> [ПИСЬМЕННОЕ ЗАДАНИЕ 1] Воспроизведите без изменений тот отрезок строк, который начинается со строки, содержащей «The image size», и продолжается до последней строки включительно. Изображения в ответ не включайте.

Зато как неприятно было Тредиаковскому! Тем более что Сумароков не унимался. В 1750 году он написал комедию «Тресотиниус». Легко узнаваемый герой этого незамысловатого произведения — «педант», который «знает по-сирски и по-халдейски» и ведет с другими педантами яростные споры о премуществах одноножного или треножного «твердо» (то есть буквы «т»; подобные споры о графике кириллических букв действительно шли между Тредиаковским и академическим переводчиком Кирьяком Кондратовичем). Тресотиниус влюблен в девушку Кларису, которая предпочитает ему молодого дворянина Доранта. Педант изливает свою любовь в стихах, написанных, как особо подчеркивает автор, «хореическими стопами». Стихи эти (которые по праву можно считать первой русской литературной пародией, не считая, разумеется, фрагмента «Слова о полку Игореве», где пародируются не дошедшие до нас песни Баяна) звучат так:
Красоту на вашу смутря, распалился я, ей-ей!
Изволь мя избавить ты от страсти тем моей!
Бровь твоя меня пронзила, голос кровь зажег,
Мучишь ты меня, Климена, и стрелою сбила с ног.
<…>
Иль ты меня, спесиха слатенька, любезный свет,
Завсегда так презираешь, о! увы! моих злых бед!
Хоть, Климена из-под тиха покажи мне склонный вид!
И не делай больше сердцу преобидных ты обид.
Сумароков уже забыл, как сам в юности учился у «Тресотиниуса» и подражал его любовным «виршам».
Нашлось немало желающих раздуть конфликт. Так, Теплов в 1751 году попросил Тредиаковского высказать в письменном виде свое мнение обо всех сочинениях Сумарокова. Василий Кириллович оказался в затруднительном положении. Он должен был отстраненно разбирать в том числе произведения, в которых его осмеивали и оскорбляли, зная притом, что Сумароков и Теплов — друзья. И отказаться выполнять «дружескую просьбу» влиятельного человека он тоже не мог.
Напрочь лишенный чувства юмора, Тредиаковский не нашел правильной линии поведения и подставился самым досадным образом. Вот что пишет он про «Тресотиниуса»: «Каковаж, Государь мой, содержания та комедия? О! праведное солнце… Все в ней происходило так, что Сумбур шел из Сумбура, скоморошество из скоморошества, и, словом недостойная воспоминания негодность из негодности… Особливож Тресотиниусу, которым Автор разумел нашего общего друга, означая его только что неточным прозванием, такие даны были речи, что Скаррон
[82], Французский Пиит, поистине не хотел бы быть для того кощунным Пиитом…» Дальше Тредиаковский вспоминает… «Облака» Аристофана, в которых высмеивается «пречесный в язычестве муж Сократ». Но «авторов Тресотиниус есть выше поруганием Облаков Аристофановых».

> [ИСХОДНЫЕ МАТЕРИАЛЫ]
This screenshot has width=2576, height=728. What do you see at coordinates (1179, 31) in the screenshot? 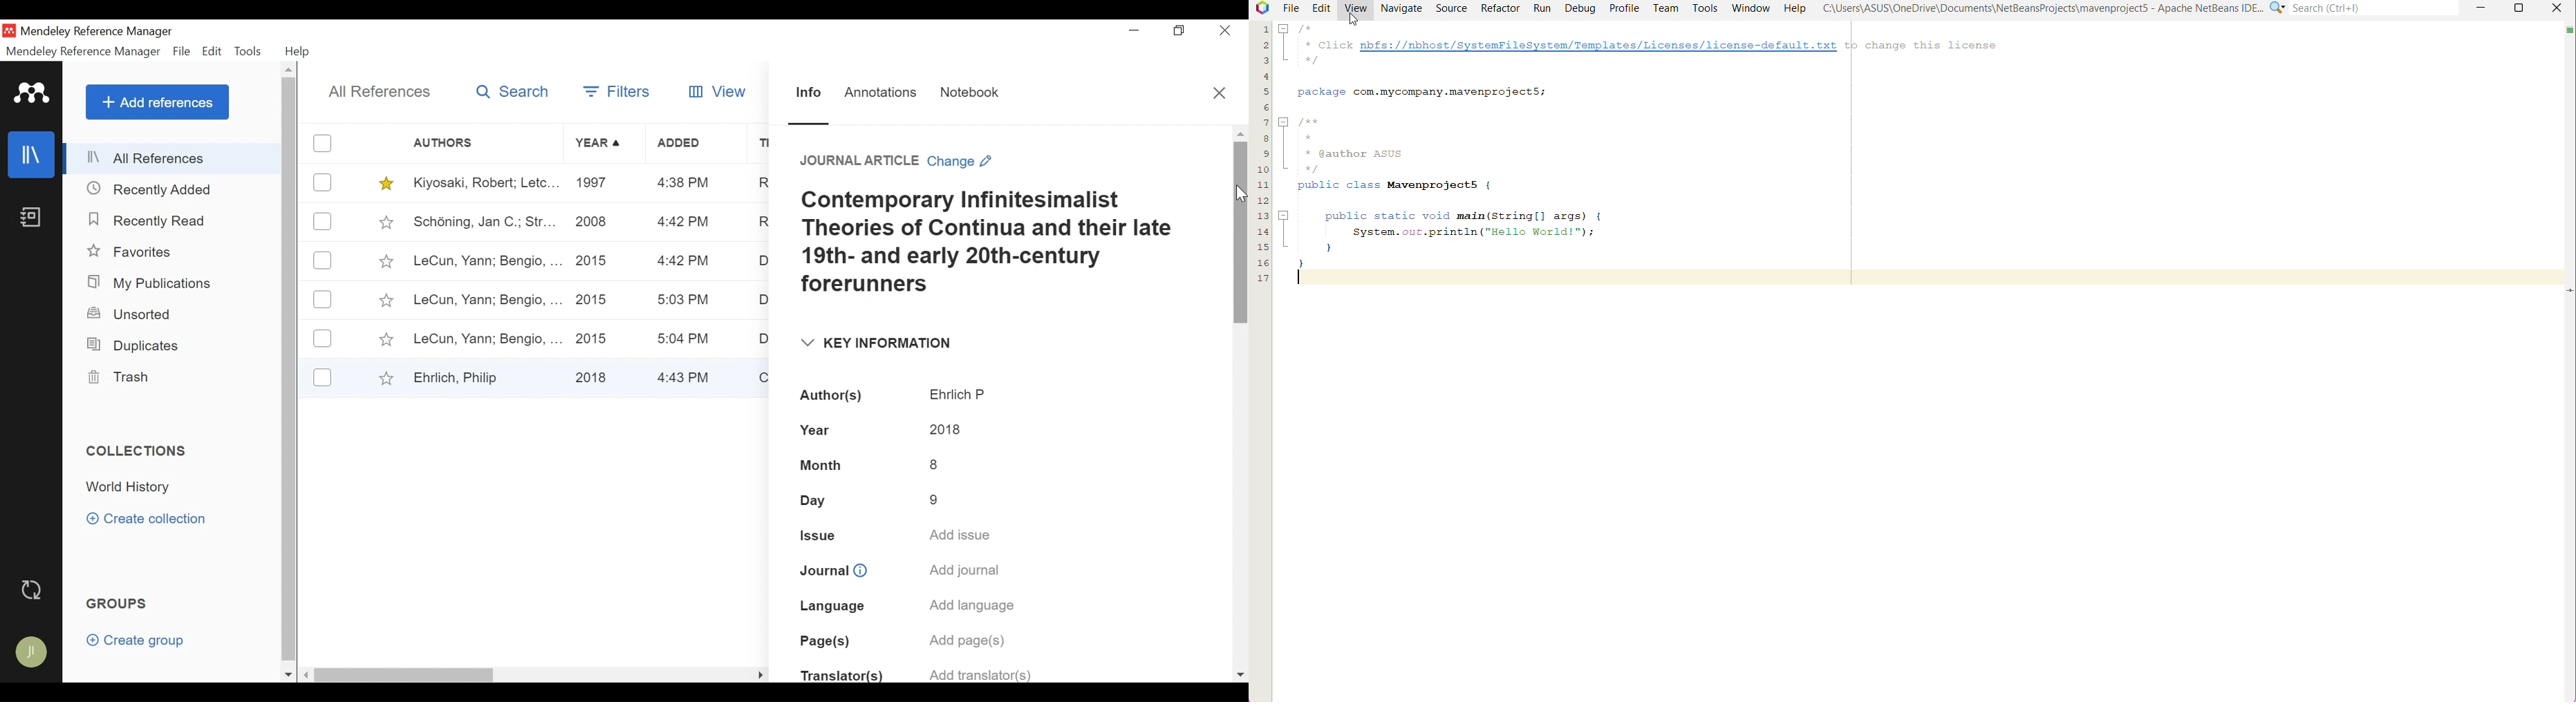
I see `Restore` at bounding box center [1179, 31].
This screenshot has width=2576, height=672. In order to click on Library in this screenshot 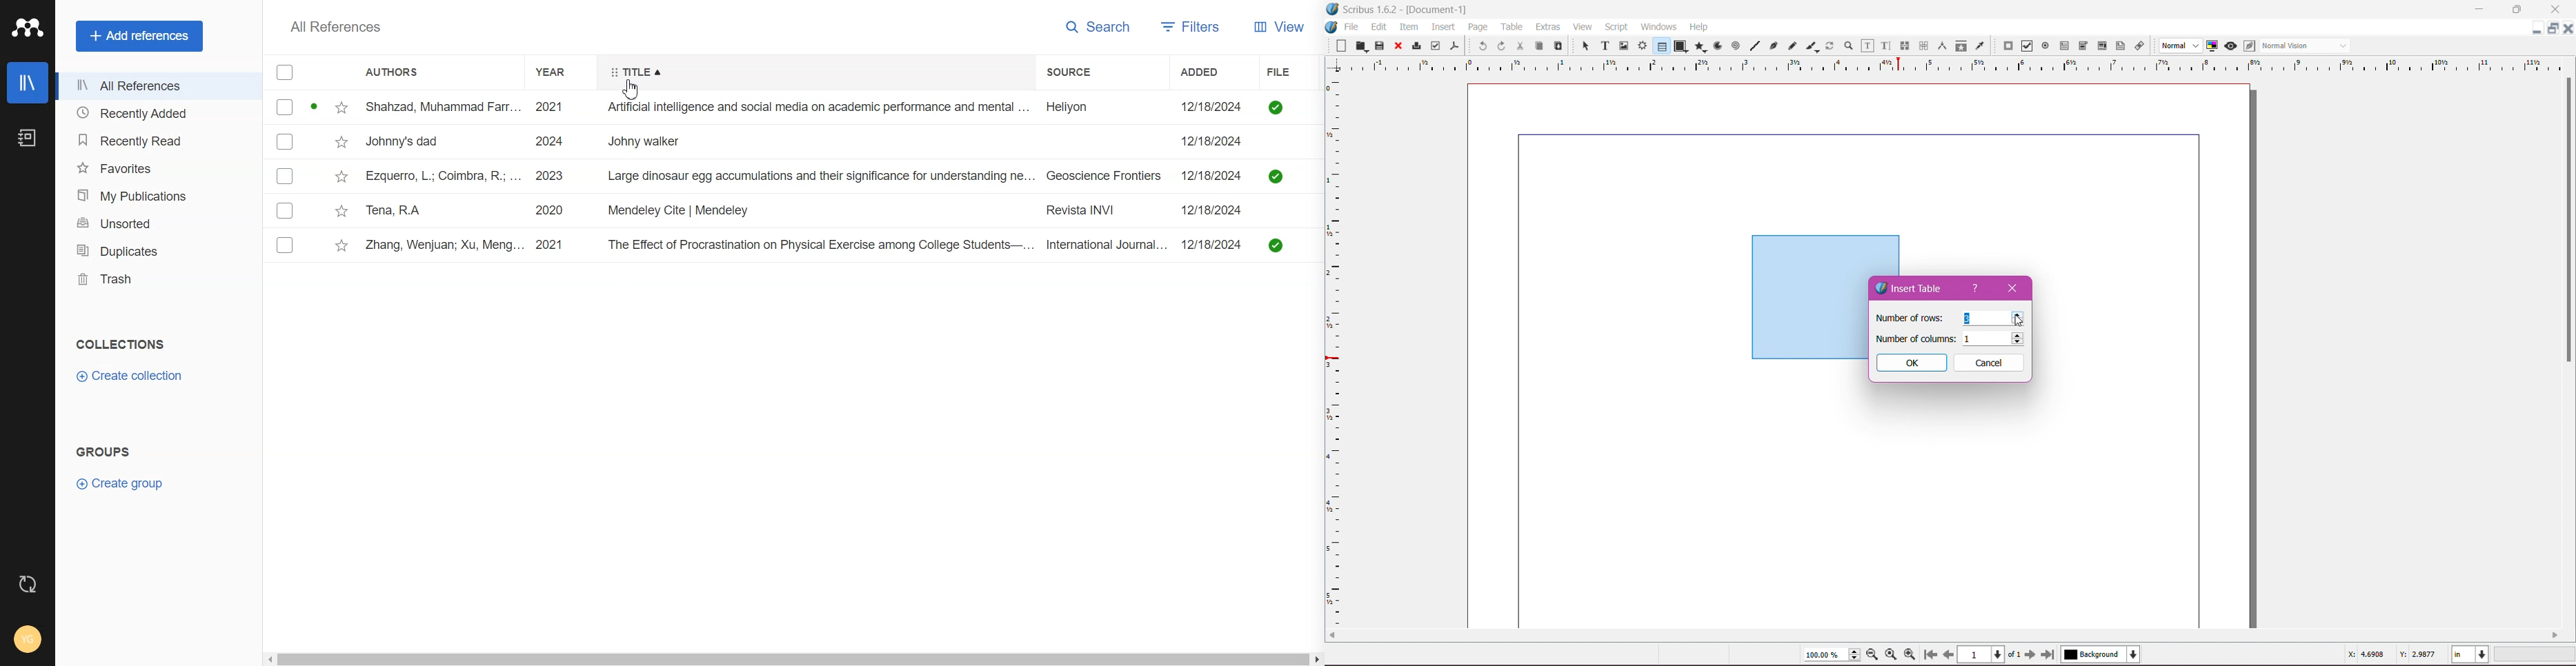, I will do `click(27, 83)`.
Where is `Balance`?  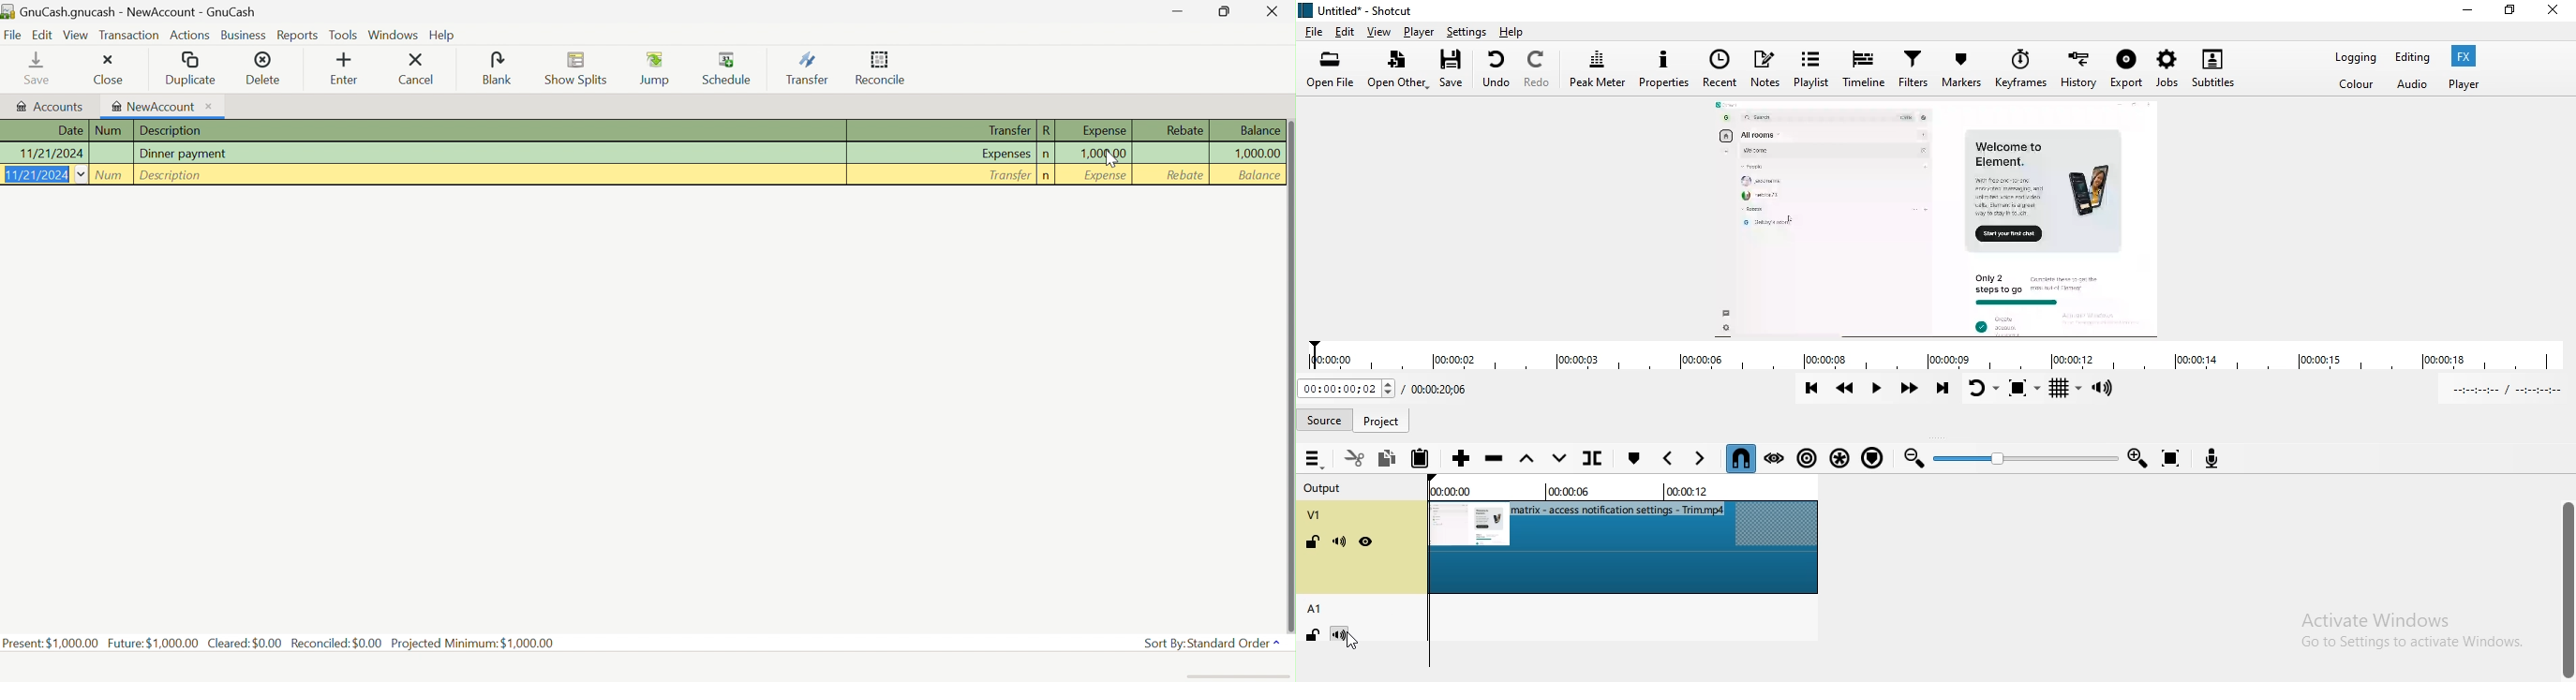
Balance is located at coordinates (1261, 131).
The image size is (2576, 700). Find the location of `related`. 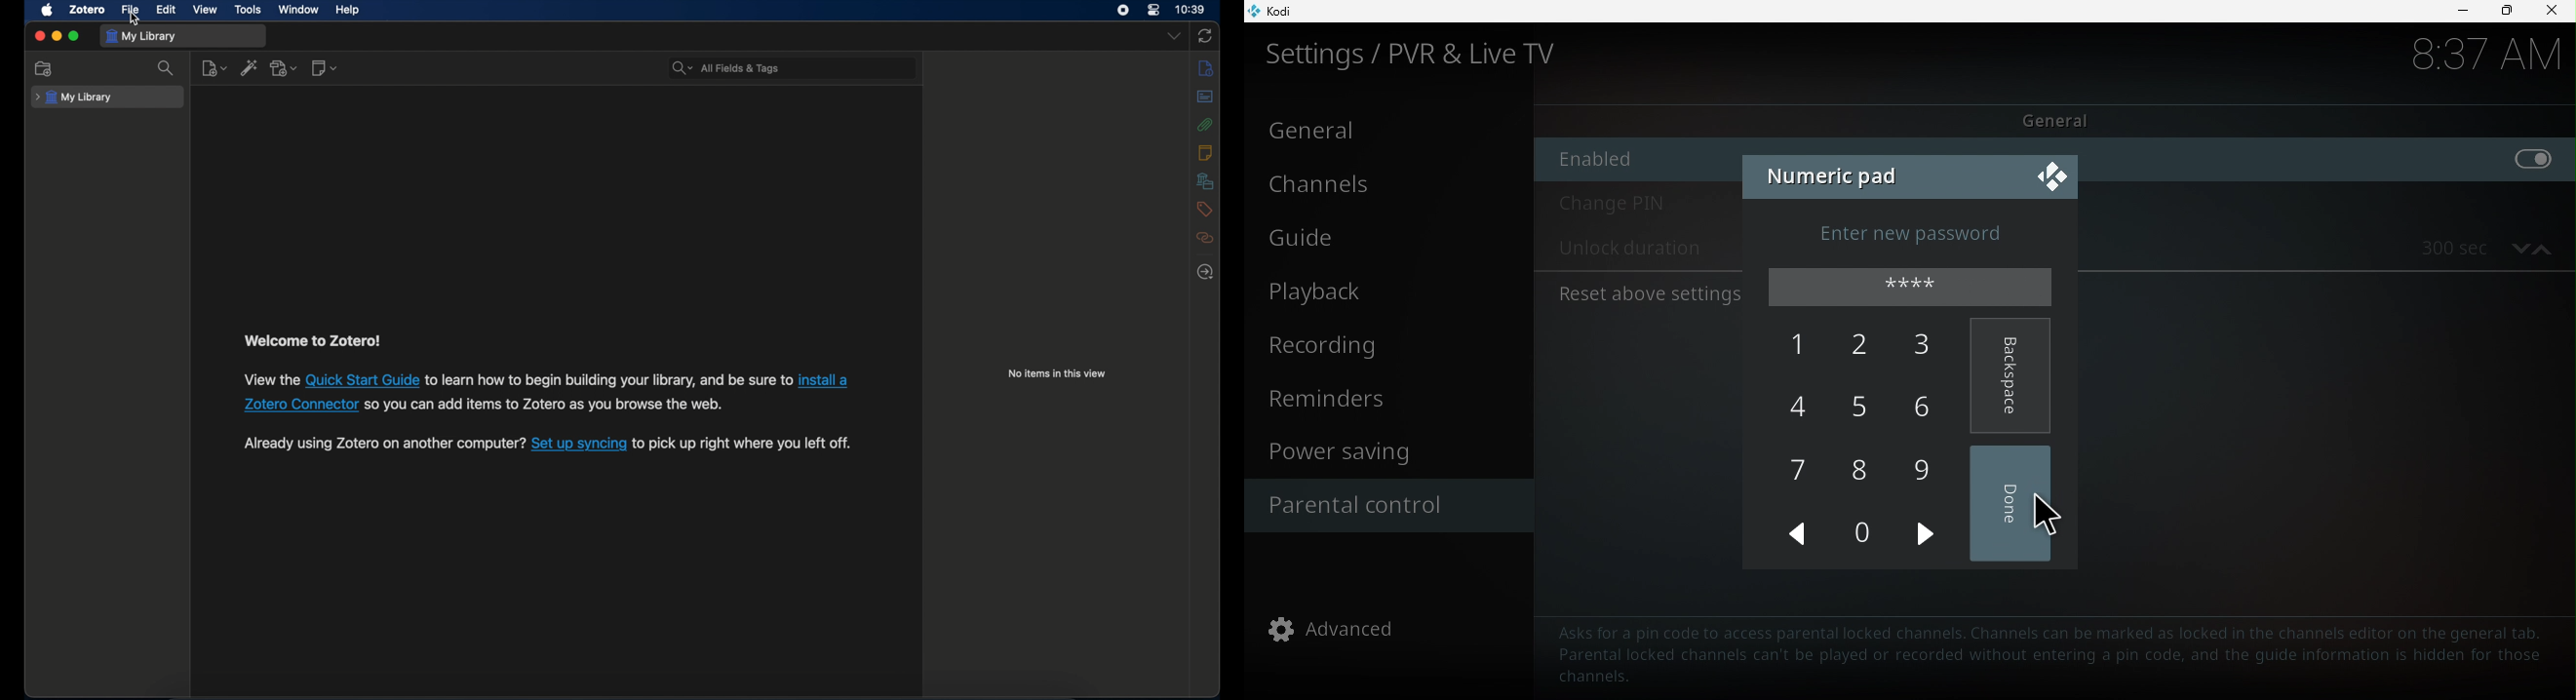

related is located at coordinates (1206, 238).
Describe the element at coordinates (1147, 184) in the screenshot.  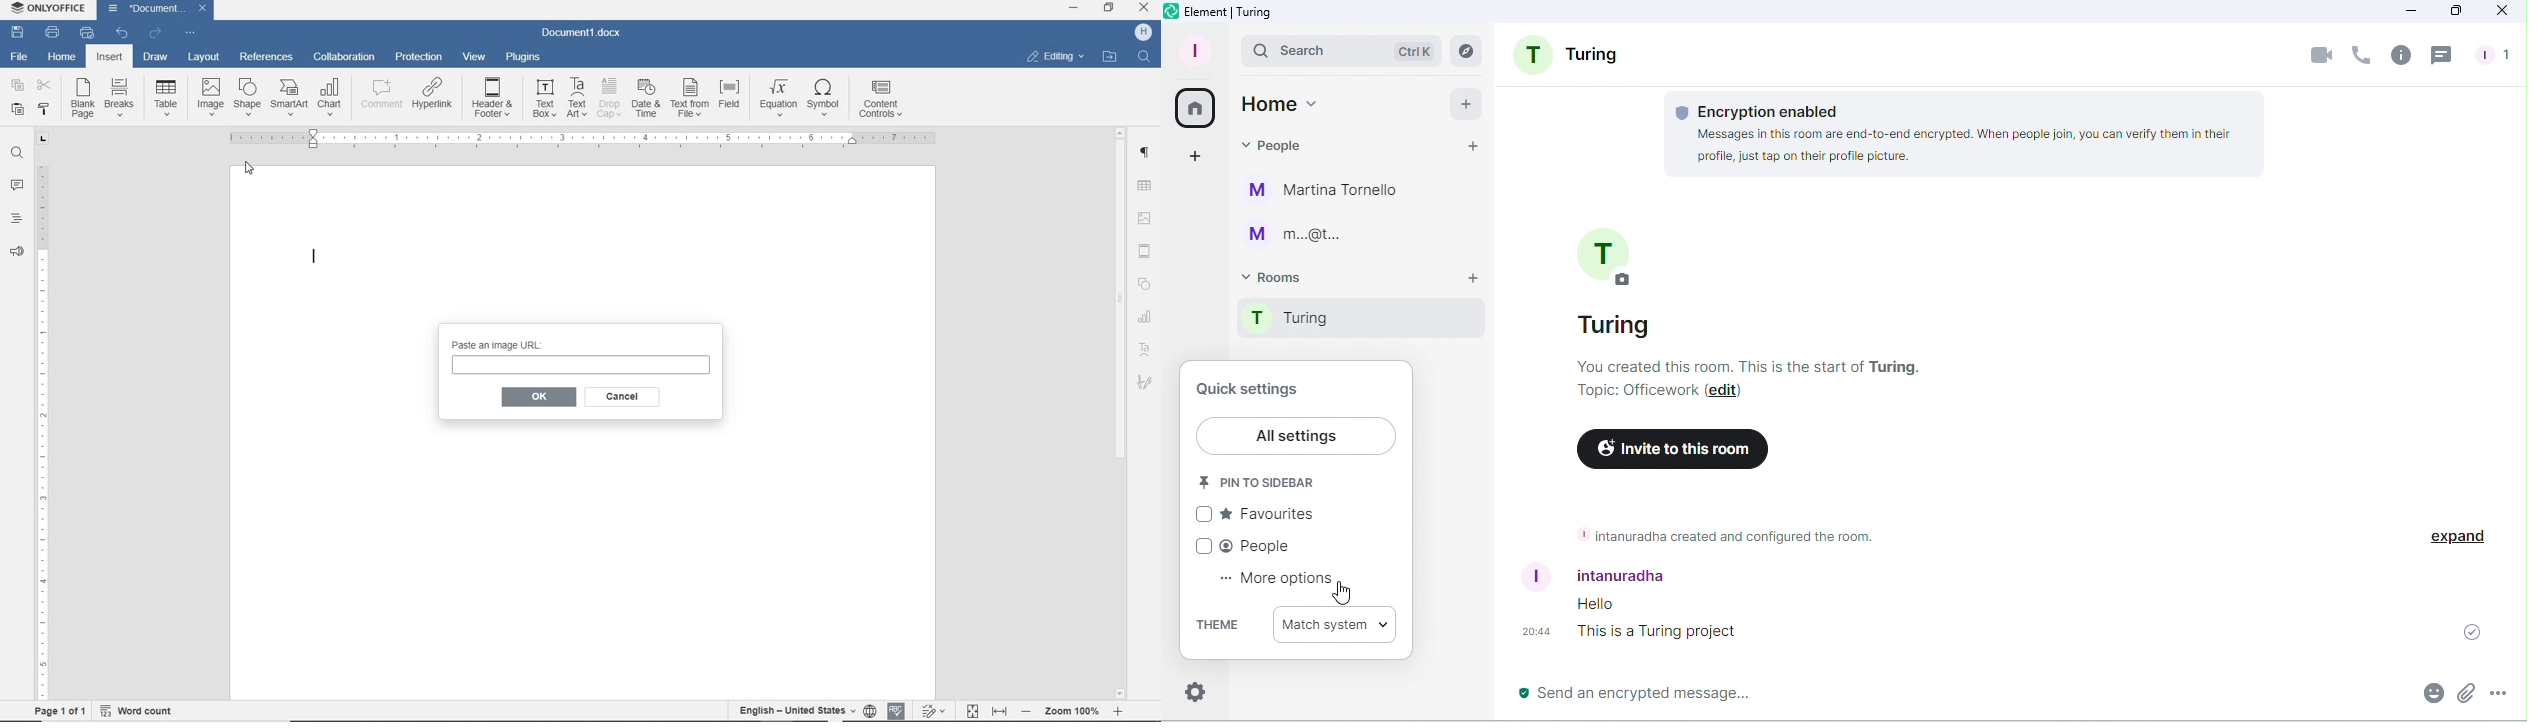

> [ПИСЬМЕННОЕ ЗАДАНИЕ 2] Выпишите дословно из текста о Тредиаковском и Сумарокове отрывок, который начинается со слов, содержащих «Хоть, Климена из-под», и заканчивается словами «тоже не мог.».

> [ОЖИДАЕМЫЙ ОТВЕТ 1]
The image size is (2576, 700). Find the location of `related`. 

related is located at coordinates (1206, 238).
Describe the element at coordinates (1147, 184) in the screenshot.  

> [ОЖИДАЕМЫЙ ОТВЕТ 2]
Хоть, Климена из-под тиха покажи мне склонный вид!
И не делай больше сердцу преобидных ты обид.
Сумароков уже забыл, как сам в юности учился у «Тресотиниуса» и подражал его любовным «виршам».
Нашлось немало желающих раздуть конфликт. Так, Теплов в 1751 году попросил Тредиаковского высказать в письменном виде свое мнение обо всех сочинениях Сумарокова. Василий Кириллович оказался в затруднительном положении. Он должен был отстраненно разбирать в том числе произведения, в которых его осмеивали и оскорбляли, зная притом, что Сумароков и Теплов — друзья. И отказаться выполнять «дружескую просьбу» влиятельного человека он тоже не мог.